Laissant les chevaux sous le porche avec leurs charges et leurs gardiens, Cornisse entraîna Catherine vers une porte basse qu'il ouvrit d'un coup de pied.
— Capitaine ! cria-t-il, voilà du gibier que je vous amène...
Mais ses paroles se perdirent dans les cris qui emplissaient la pièce et il s'arrêta au seuil vivement intéressé, tandis que Catherine étouffait un cri d'épouvante. Cette fois, elle devait avoir franchi le seuil de l'enfer !
La pièce où elle se trouvait était une salle de belles dimensions, dont le principal ornement était une large cheminée de pierre surmontée d'une statue de la Vierge, mais c'était de cette cheminée que partaient les hurlements. Un homme barbu, dans la force de l'âge, était lié sur une planche posée sur deux escabeaux et ses jambes disparaissaient jusqu'aux genoux dans les flammes. Convulsé dans ses liens, maintenu par quatre hommes, il ouvrait une bouche énorme d'où s'échappait un interminable cri d'agonie.
Les écorcheurs le retiraient un instant, lui posaient une question, toujours la même :
— Où est le magot ?
Mais il trouvait encore la force de secouer sa tête où roulaient des yeux révulsés, écarlate et suante, avec de grosses veines violettes qui, sur les tempes, semblaient prêtes à éclater. Et le supplice recommençait.
En contrepoint, les cris et les supplications d'une femme se faisaient entendre. Ils venaient du fond de la pièce où se trouvait un grand lit à courtines rouges qui craquait sous les secousses que lui imprimaient deux corps emmêlés. Dans l'ombre des rideaux, Catherine aperçut une jambe et un bras nus, une tête aux longs cheveux clairs qui roulait en tous sens, une femme enfin qui pleurait et gémissait sous le poids de l'homme qui la possédait avec une violence barbare...
De l'homme, on ne voyait pas grand-chose, sinon un grand corps vêtu de mailles d'acier qui ajoutaient une torture à la plainte de la malheureuse.
— Dis-leur, Guillaume !... dis-leur ! gémissait-elle, te laisse pas tuer !
Fascinée, les yeux agrandis d'épouvante, Catherine regardait tour à tour le supplicié et la femme sans réussir à fermer les yeux ou à détourner son regard, parvenue à un tel degré d'horreur que ses réflexes s'en trouvaient anéantis.
Comme du fond d'un cauchemar, elle vit un poing s'abattre sur la bouche de la femme qui, perdant enfin connaissance, se tut, tandis qu'avec un râle court, son bourreau allait au bout de son plaisir.
Cependant, les cris de l'homme torturé cessèrent d'un seul coup, tandis que sa tête retombait en arrière, inerte.
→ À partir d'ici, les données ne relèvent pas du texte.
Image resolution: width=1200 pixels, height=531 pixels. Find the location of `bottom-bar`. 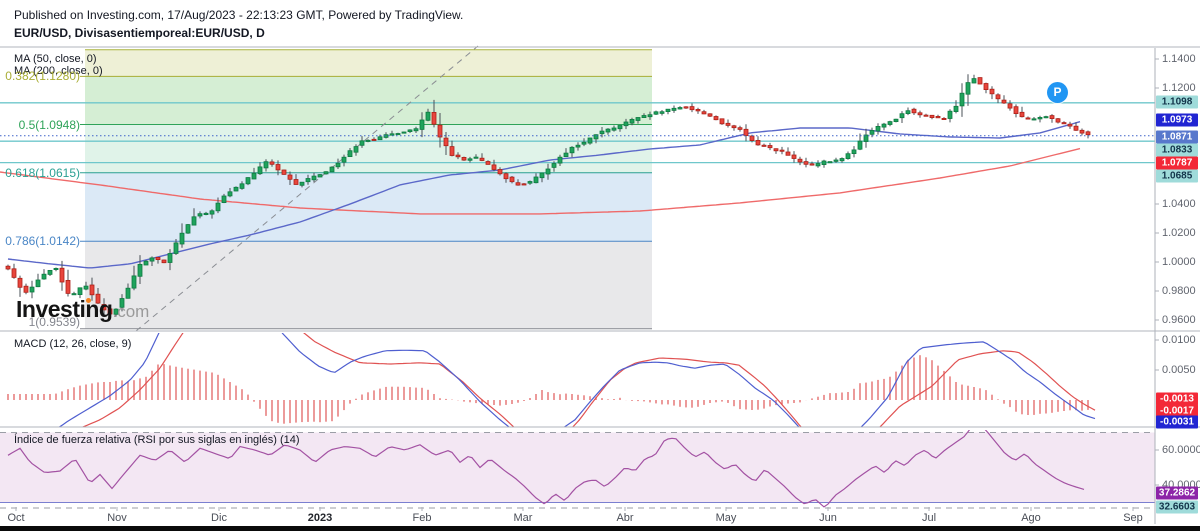

bottom-bar is located at coordinates (600, 528).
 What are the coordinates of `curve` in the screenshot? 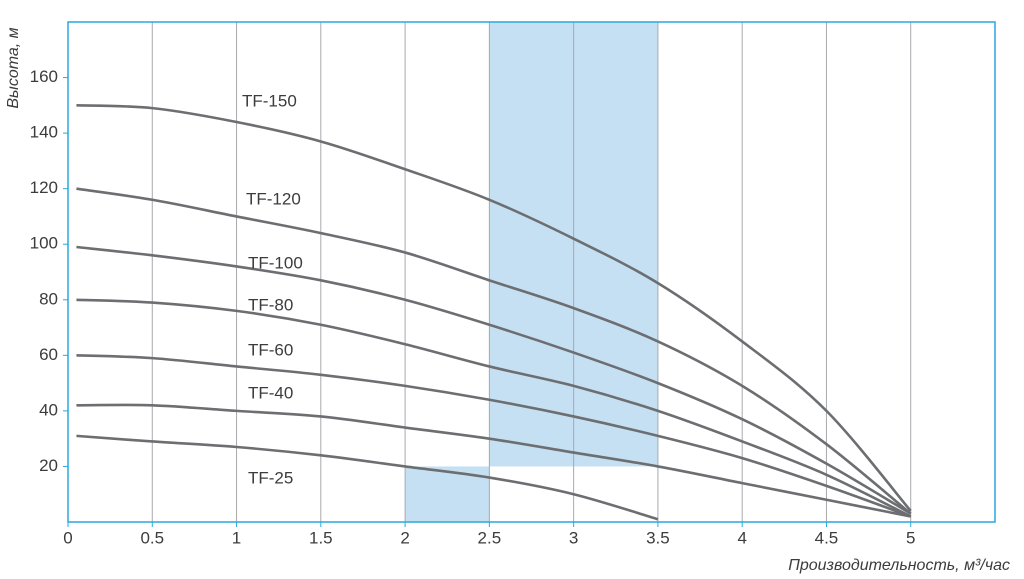 It's located at (368, 478).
Les routiers le retirèrent du feu.
— Capitaine ! appela l'un d'eux, il est évanoui...
— Ou il est mort ! fit un autre qui venait d'appuyer son oreille sur la poitrine de l'homme. Je n'entends plus rien là-dedans...
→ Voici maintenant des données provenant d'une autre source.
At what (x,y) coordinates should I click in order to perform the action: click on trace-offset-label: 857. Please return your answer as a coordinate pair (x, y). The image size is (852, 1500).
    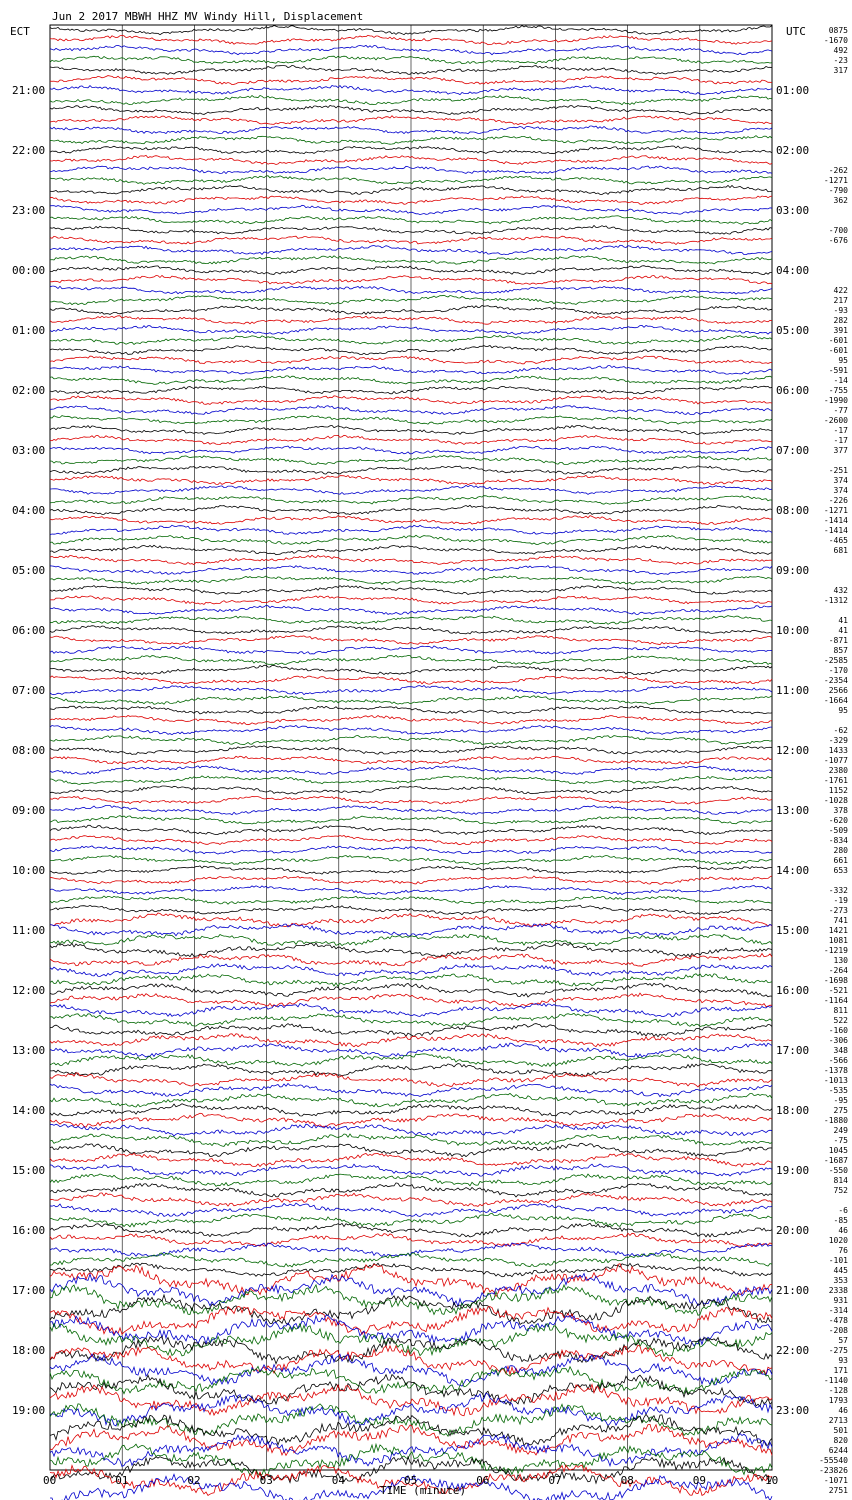
    Looking at the image, I should click on (842, 650).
Un grognement de colère partit du fond de l'alcôve, tandis qu'une longue forme grise se dressait avec un bruit métallique.
— Bande de maladroits et d'abrutis ! gronda une voix qui fit sursauter Catherine.
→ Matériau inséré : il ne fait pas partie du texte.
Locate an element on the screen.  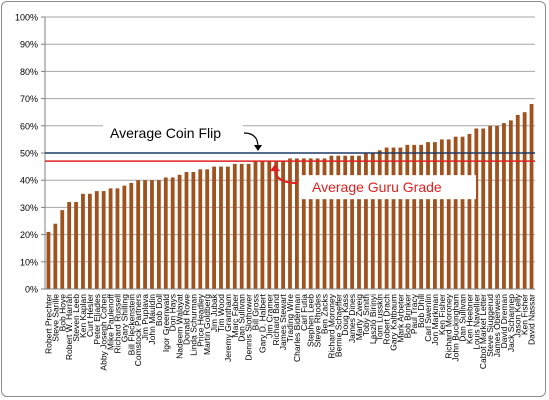
y-tick-label: 30% is located at coordinates (29, 208).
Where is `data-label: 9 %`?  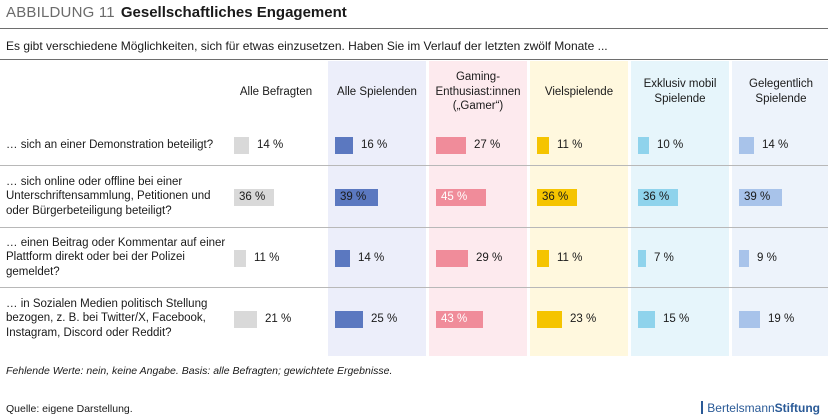
data-label: 9 % is located at coordinates (767, 258).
Ses prunelles dilatées devinrent immenses. Le capitaine La Foudre sortit de l'ombre en rajustant son baudrier de cuir brodé. Il était tête nue, ses courts cheveux noirs en désordre et son visage basané crispé par la fureur, tandis que, le poing levé, il se ruait sur ses hommes pour les châtier.
— Capitaine ! reprit alors Cornisse après s'être raclé la gorge. Je vous amène un gibier de choix.